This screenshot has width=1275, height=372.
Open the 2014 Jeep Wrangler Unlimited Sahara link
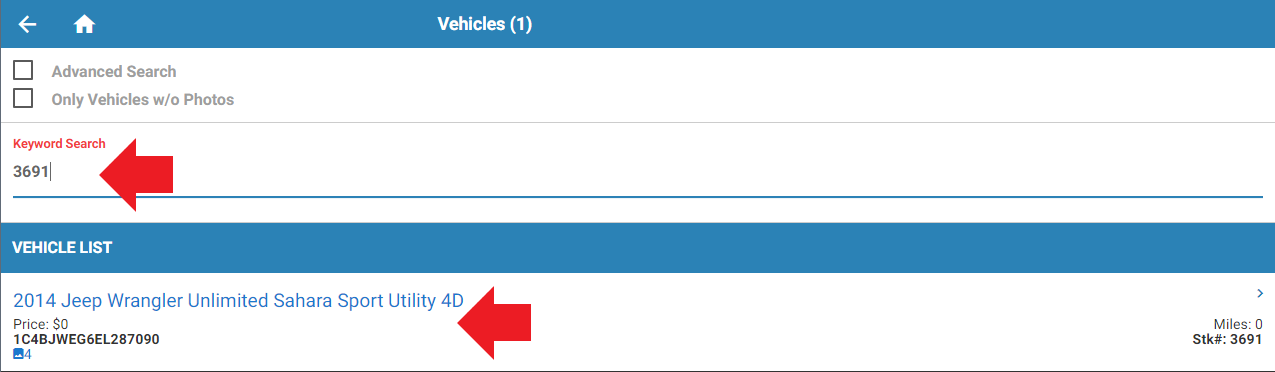239,300
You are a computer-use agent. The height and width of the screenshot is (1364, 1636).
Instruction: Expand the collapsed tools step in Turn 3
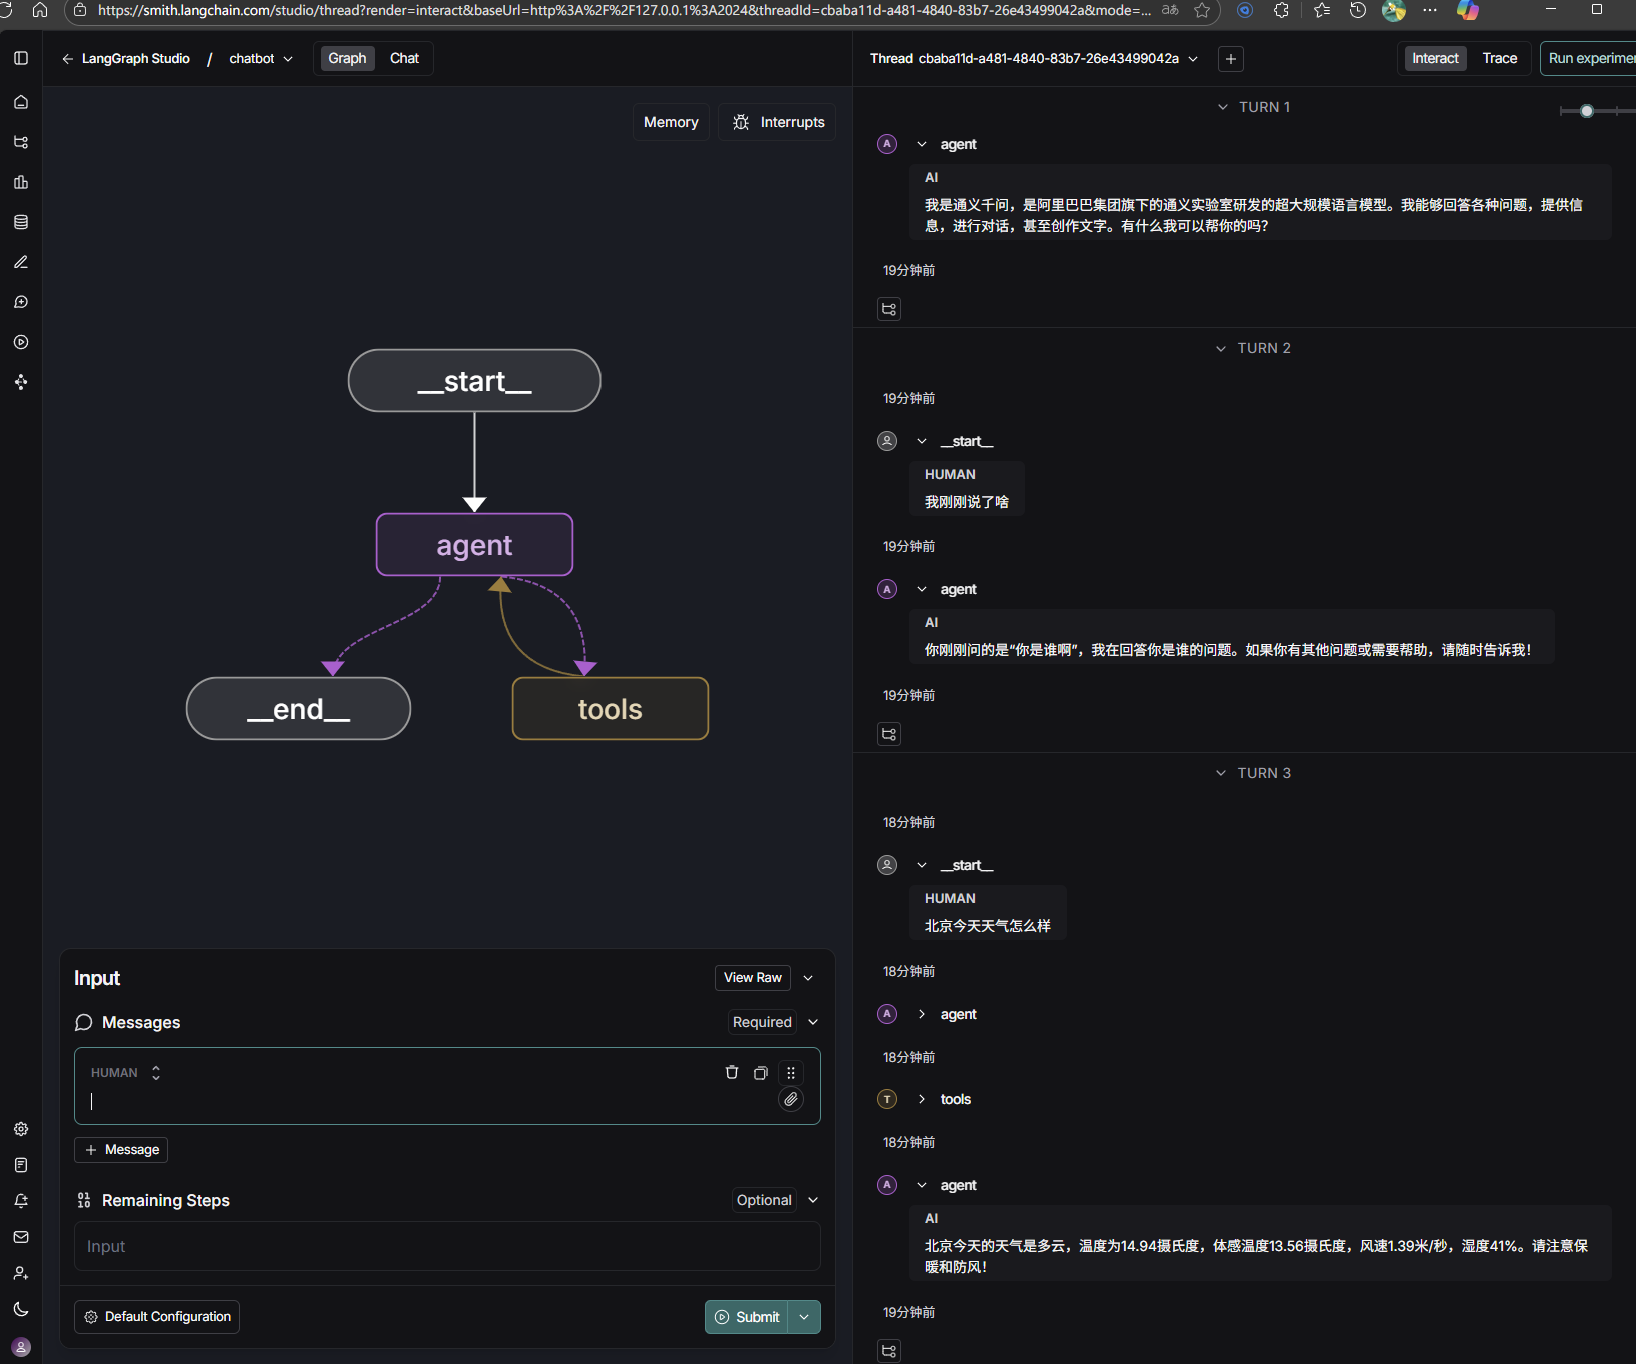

+ + + + +

● **Work instruction**
When you repeat the data, keep every line exact and drop the images.

● **Result below**
This screenshot has width=1275, height=372.
Open the 2014 Jeep Wrangler Unlimited Sahara link
239,300
You are a computer-use agent. The height and width of the screenshot is (1364, 1636).
Instruction: Expand the collapsed tools step in Turn 3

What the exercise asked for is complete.